Néli Pereira percorre sabores "Brasil Adentro"
Envolvida pela cultura popular brasileira, Néli Pereira dita suas regras e cria coquetéis revolucionários inspirados em raízes profundas e cheias de significados
Catuaba, priprioca, carqueja, jurubeba, boldo, cipó-cravo, juca, andiroba, puxuri são alguns das centenas de ingredientes ancestrais brasileiros que a jornalista, pesquisadora, escritora e mixologista Néli Pereira defende de copo e alma durante sua jornada multifacetada. Curitibana nata e paulistana de coração, foi em Londres que buscou um mestrado em estudos culturais sobre a América Latina. Assim deu o pontapé para um propósito sem fim: desenvolver pesquisas sobre a identidade cultural brasileira. “Meu amor pelo Brasil tem muito a ver com a espontaneidade da cultura popular. O país é concreto e palpável ao mesmo tempo. O que mais me apaixona é me reconhecer nas menores e mais lindas coisas dessa terra. Seja por onde você vá, os encantamentos são infinitos. É a maior paixão da minha vida”, repete várias vezes Néli com os olhos brilhando.

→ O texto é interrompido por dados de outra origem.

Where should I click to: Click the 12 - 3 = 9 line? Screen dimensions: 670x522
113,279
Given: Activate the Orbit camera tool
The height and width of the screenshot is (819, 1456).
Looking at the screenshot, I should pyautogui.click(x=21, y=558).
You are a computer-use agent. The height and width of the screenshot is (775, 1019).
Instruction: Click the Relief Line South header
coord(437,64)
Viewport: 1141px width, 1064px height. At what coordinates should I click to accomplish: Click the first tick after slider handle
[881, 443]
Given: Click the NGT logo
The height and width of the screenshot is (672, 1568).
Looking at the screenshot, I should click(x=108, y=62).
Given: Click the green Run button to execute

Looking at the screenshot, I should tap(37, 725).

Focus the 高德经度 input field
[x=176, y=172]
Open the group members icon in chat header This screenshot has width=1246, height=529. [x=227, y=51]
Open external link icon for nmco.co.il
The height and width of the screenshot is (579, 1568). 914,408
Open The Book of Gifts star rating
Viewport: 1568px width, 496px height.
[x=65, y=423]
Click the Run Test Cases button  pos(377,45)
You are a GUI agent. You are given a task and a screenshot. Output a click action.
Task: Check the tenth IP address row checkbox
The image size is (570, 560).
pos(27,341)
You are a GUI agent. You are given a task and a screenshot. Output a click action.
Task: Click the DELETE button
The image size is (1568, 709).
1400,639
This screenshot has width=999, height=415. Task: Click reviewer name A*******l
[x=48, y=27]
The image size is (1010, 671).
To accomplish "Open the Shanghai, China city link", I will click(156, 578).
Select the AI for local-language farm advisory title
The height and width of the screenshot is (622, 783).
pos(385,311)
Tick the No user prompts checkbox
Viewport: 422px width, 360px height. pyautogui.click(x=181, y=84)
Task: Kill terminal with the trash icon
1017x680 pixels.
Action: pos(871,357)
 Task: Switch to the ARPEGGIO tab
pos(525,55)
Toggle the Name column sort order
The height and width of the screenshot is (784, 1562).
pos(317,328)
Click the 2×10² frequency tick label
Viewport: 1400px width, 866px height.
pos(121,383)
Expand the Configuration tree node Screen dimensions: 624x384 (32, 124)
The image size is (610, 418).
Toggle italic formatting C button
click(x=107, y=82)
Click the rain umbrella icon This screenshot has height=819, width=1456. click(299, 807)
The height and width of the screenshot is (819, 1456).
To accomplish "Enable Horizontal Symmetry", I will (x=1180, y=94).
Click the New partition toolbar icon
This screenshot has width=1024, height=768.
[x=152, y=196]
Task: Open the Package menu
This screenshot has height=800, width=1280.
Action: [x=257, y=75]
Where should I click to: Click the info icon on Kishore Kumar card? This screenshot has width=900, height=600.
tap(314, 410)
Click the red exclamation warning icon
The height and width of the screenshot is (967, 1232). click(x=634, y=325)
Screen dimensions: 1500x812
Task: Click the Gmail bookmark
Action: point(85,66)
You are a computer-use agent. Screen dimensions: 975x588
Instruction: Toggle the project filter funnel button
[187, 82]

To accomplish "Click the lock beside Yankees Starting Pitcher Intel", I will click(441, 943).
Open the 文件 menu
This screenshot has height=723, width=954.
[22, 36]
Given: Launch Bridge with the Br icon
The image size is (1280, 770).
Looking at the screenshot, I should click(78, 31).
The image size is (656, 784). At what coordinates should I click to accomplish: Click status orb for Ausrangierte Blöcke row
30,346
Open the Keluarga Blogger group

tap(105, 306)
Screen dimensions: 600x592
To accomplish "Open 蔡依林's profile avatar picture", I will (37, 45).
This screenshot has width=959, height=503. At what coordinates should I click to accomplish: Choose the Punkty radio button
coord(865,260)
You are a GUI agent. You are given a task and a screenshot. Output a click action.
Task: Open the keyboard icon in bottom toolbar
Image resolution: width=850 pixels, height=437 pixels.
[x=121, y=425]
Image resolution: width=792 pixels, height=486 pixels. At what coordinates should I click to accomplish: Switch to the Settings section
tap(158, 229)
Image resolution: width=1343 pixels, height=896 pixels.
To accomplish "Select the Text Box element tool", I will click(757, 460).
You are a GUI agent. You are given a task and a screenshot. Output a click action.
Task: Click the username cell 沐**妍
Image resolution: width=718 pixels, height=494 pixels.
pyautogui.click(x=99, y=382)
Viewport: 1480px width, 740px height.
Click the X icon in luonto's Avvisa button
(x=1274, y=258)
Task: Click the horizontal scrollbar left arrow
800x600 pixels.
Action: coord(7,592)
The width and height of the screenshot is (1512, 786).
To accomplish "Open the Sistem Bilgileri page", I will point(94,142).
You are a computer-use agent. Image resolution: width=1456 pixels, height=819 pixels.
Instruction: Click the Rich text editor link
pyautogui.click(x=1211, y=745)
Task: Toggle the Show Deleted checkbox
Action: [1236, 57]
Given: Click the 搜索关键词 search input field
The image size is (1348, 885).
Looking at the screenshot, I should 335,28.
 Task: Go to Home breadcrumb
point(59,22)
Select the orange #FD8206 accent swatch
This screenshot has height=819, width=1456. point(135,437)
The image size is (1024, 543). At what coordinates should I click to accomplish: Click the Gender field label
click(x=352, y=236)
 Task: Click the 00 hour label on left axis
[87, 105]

No seu Espaço Zebra, escondido no bairro do Bixiga em São Paulo, ela age e reage como uma feiticeira das bebidas: estuda, testa, macera, infusiona e mistura frutas e especiarias para levantar bem alto seu copo e gritar uma arte de beber genuinamente brasileira. Sem nenhum ou qualquer pudor, muito pelo contrário, e com um orgulho contagiante, ela brinda com “saúde”. Essa magia acontece ao redor do ateliê do artista Renato Larini, seu marido e eterno apoiador. Néli é completamente fascinada e defende seu território com convicção e seriedade no meio de muitos barmans comercialmente influenciados e invasões globalizadas. Sem trégua, Néli Pereira se inspira nas raízes mais profundas e saberes das benzedeiras, dos terreiros e das florestas para criar coquetéis revolucionários.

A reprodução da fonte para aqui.